* [Problem requirements]:
Only one stretch of the data below is wanted: the lines starting at the one with "Task: Open the 52 Quotes list" and ending at the one with "Viewport: 617px width, 682px height.", both included, given again exactly.

* [Data to process]:
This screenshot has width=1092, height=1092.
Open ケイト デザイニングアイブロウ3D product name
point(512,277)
---
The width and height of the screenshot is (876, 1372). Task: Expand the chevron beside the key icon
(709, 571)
...
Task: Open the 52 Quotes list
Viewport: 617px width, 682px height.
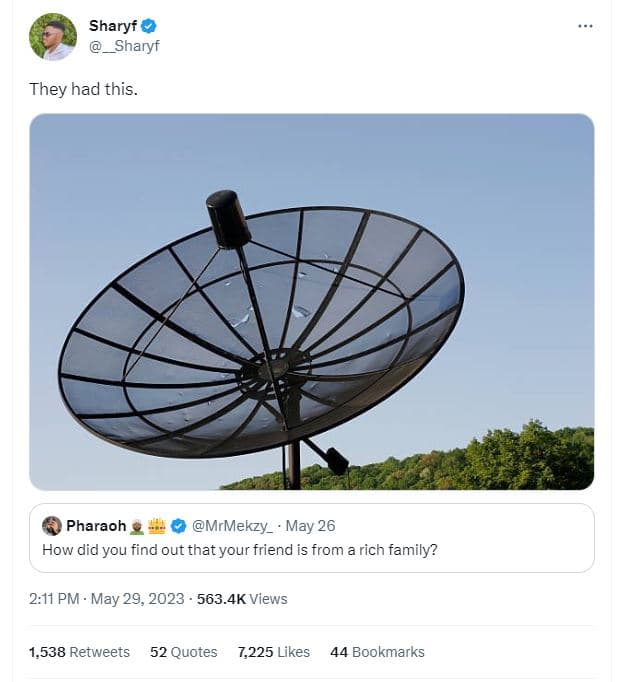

* [Written response]:
Task: Open the 52 Quotes list
Viewport: 617px width, 682px height.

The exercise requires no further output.